Tudo isso horas antes de Joe Biden chegar a Nova Iorque, o que significa que seus assessores provavelmente tiveram que revirar a noite reescrevendo seu discurso. Apesar disso, Biden fez um pronunciamento sem muitas surpresas. O tema central foi o mesmo desde sua eleição: a defesa dos pilares da ordem internacional construída, patrocinada e sustentada pelos Estados Unidos desde o final da 2ª Guerra, da qual a ONU é um dos produtos.
Biden enxerga as dinâmicas do sistema internacional atual como sendo caracterizado por uma disputa entre autocracias e democracias.

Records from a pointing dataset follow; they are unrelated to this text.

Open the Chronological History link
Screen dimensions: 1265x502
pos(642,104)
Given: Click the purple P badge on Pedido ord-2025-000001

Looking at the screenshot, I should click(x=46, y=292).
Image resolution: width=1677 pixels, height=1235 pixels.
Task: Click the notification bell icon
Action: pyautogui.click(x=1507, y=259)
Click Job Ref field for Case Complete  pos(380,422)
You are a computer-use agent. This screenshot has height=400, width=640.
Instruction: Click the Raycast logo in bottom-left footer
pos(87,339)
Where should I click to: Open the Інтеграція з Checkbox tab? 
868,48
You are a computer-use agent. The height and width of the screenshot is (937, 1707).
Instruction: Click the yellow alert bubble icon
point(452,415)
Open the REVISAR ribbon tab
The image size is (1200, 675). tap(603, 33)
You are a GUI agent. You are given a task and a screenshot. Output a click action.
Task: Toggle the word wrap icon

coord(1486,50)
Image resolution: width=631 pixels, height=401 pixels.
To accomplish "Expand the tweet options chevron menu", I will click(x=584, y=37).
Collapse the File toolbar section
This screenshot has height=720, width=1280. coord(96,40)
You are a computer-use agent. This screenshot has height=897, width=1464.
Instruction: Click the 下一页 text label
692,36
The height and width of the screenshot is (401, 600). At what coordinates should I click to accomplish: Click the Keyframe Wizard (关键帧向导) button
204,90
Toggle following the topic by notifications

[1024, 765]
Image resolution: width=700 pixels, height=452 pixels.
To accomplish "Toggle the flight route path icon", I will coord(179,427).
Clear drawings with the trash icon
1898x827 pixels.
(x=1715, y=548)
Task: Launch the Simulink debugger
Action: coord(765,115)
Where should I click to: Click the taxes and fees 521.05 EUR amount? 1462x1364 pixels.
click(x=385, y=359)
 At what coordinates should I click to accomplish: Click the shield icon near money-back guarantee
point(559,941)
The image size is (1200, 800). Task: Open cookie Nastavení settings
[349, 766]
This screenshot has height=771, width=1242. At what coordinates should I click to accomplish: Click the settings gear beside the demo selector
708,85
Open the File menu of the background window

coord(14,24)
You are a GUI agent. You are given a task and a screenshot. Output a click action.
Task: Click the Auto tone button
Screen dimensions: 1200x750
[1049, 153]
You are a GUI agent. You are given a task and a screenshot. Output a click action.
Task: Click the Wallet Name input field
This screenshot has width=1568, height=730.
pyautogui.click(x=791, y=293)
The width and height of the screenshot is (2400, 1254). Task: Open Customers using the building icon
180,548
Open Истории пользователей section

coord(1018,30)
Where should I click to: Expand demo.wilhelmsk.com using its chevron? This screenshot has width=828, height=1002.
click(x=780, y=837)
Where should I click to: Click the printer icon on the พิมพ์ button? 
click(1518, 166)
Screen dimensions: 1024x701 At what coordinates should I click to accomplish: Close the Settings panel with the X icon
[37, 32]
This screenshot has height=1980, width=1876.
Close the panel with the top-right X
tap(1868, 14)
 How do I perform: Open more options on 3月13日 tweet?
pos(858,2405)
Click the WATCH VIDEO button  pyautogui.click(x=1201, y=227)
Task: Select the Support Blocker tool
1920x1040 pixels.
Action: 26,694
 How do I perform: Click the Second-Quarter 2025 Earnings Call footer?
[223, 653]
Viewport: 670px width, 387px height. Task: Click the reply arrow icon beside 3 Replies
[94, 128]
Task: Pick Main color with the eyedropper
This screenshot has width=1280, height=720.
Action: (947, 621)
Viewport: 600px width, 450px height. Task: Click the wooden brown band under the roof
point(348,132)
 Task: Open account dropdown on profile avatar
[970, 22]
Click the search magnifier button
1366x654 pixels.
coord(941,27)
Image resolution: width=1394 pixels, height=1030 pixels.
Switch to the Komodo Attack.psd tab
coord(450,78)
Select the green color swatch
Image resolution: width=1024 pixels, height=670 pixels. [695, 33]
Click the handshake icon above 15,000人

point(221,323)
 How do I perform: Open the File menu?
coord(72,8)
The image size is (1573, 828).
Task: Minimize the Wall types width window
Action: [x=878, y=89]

Nesse sentido, tanto Rússia quanto China representam um desafio a essa ordem, vindo do campo autocrático. Apesar de, como esperado, Biden dedicar grande parte de seu discurso a invasão russa, ele não deixou de mencionar aquilo que chama de “competição” com China. Há que se mencionar que nem Putin nem Xi Jinping foram a Nova Iorque participar da abertura da Assembleia-Geral.
Atrair o Sul Global
É a partir desse contexto que devemos entender a sua defesa, que gerou algum burburinho no Sul global, de assentos permanentes no Conselho de Segurança da ONU para países da África, América Latina e Caribe.
Biden e seus assessores sabem que são apenas palavras ao vento. Afinal, é difícil imaginar, por exemplo, que os Estados Unidos de repente tenham decidido defender um assento permanente no Conselho de Segurança para o maior país caribenho: Cuba. Ou ele pretende que o Haiti ou Granada ocupem tal posição? Além de tudo, qualquer reforma no Conselho de Segurança precisa contar com o apoio dos atuais 5 membros permanentes, o que as últimas décadas de existência da ONU tem deixado claro tratar-se de uma ilusão.
Biden citou essas três regiões em específico não para defender uma reforma real, mas com a finalidade de angariar apoio na sua cruzada em defesa da ordem internacional atual. Afinal, é justamente na América Latina, África e Caribe que a China vem ganhando cada vez mais espaço, deslocando os Estados Unidos da posição de principal parceiro em diversos países da região.
É também nessas regiões em que muitos países têm adotado posturas ambivalentes com relação a guerra na Ucrânia. Portanto, Biden aproveita o discurso para sinalizar para esses países que eles também deveriam ter interesse na manutenção da atual ordem, bastando para isso algumas reformas cosméticas.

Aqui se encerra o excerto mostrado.